● ACTIVITY
Continue the article on monoclonal antibody treatments for COVID-19, picking up right after its final sentence.

● PAGE TEXT

* * * * *

As COVID-19 cases continue to surge throughout the United States and the world, demand for monoclonal antibody treatments is spiking, especially in areas with low vaccination rates.
According to the FDA, this experimental treatment uses laboratory-made proteins that mimic the immune system’s ability to fight off harmful antigens such as viruses like SARS-CoV-2. It’s specially useful for people with weakened immune systems who may not generate a robust response to the COVID-19 vaccines, and for others at high risk of severe illness.
While monoclonal antibodies can start to clear the coronavirus within hours of being infused intravenously into the body, the treatment may not work for everyone. That’s why experts recommend that people get fully vaccinated, which is known to prevent severe illness and hospitalization due to the disease.
Monoclonal antibodies are a type of protein made in the laboratory that can bind to substances in the body, including cancer cells or in this case viruses. There are many kinds of monoclonal antibodies. They are made so that it binds to only one substance.
They can function like antibodies made by the immune system in response to an infection. By binding to a specific molecule on a virus or bacteria, known as antigen, a monoclonal antibody can enhance or restore the immune response against these pathogens. These type of treatments have been used and tested for other viruses like the Ebola virus and the respiratory syncytial virus (RSV), as well as chronic illnesses such as rheumatoid arthritis, multiple sclerosis and inflammatory bowel diseases.

* * * * *

● EXCERPTED DATA
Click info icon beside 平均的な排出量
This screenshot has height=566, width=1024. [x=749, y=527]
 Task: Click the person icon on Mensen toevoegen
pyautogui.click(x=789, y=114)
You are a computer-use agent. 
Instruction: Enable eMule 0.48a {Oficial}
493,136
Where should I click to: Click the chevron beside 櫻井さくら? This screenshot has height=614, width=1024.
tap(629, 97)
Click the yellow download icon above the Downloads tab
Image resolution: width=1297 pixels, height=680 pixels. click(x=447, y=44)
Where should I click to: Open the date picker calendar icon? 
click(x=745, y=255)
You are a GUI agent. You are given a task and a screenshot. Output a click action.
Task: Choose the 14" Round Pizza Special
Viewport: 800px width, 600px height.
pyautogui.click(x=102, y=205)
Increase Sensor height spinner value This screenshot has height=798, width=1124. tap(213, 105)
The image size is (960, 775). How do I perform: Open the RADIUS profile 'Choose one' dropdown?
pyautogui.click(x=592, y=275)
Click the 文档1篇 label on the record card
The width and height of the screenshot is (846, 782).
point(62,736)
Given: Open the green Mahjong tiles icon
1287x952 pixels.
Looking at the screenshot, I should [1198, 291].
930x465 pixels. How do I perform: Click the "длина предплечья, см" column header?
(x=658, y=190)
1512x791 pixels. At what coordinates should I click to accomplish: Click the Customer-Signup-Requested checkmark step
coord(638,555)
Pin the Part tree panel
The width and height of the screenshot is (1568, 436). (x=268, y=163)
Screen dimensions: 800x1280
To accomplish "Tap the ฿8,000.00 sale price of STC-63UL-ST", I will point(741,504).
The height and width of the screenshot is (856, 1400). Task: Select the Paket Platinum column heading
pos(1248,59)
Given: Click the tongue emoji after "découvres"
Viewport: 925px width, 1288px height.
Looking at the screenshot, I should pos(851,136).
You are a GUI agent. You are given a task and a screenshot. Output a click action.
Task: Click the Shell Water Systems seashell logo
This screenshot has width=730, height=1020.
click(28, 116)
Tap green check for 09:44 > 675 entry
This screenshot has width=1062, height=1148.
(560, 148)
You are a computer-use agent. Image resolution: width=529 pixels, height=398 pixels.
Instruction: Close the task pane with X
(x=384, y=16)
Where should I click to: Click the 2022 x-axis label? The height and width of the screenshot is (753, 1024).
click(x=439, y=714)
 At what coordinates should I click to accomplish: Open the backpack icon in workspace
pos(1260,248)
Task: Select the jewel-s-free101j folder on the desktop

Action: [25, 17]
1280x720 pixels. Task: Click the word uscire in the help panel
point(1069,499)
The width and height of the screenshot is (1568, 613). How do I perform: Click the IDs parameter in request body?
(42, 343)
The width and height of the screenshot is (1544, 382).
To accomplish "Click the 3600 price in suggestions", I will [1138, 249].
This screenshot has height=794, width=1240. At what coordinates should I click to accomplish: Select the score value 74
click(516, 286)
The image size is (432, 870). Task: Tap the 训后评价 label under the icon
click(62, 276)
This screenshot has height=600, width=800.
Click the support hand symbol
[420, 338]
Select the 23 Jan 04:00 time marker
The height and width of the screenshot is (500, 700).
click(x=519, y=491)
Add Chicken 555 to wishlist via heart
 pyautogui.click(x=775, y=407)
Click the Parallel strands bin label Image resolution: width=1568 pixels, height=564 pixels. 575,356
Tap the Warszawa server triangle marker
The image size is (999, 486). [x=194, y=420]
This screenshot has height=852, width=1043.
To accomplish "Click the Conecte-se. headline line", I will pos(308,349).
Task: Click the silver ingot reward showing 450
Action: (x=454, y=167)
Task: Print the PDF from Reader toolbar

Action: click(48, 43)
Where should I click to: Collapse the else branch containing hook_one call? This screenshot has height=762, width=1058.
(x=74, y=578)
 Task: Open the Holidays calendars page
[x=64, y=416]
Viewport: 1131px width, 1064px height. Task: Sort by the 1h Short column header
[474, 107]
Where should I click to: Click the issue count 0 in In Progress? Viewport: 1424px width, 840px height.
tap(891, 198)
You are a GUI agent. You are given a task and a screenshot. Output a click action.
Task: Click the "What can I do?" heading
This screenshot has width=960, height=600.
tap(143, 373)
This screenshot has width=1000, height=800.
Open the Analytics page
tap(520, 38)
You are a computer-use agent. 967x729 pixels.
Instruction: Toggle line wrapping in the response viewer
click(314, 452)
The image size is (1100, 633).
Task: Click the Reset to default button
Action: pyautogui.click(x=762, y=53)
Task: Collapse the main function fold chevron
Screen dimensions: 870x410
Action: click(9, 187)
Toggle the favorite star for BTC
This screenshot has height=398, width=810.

* * * * *

● EXPECTED OUTPUT
Most of the monoclonal antibodies being developed to treat COVID-19 target the spike protein, which the coronavirus (SARS-CoV-2) uses to enter the host cells. By binding to the spike protein, a monoclonal antibody can help prevent the virus from infecting human cells. Research suggests that certain monoclonal antibodies can reduce the risk of hospitalization and death in people with asymptomatic or mild COVID-19.
Some of the monoclonal antibodies with emergency approval from the FDA and being used:
- REGEN-COV: this drug cocktail contains 2 monoclonal antibodies, casirivimab and imbevimab. Approved for people over age 12.
- Sotrovimab: authorized for adults and kids over 12 years old.
- Tocilizumab: authorized for COVID-19 treatment in hospitalized adults and children 2 years and older. It reduces the inflammation that occurs during the infection.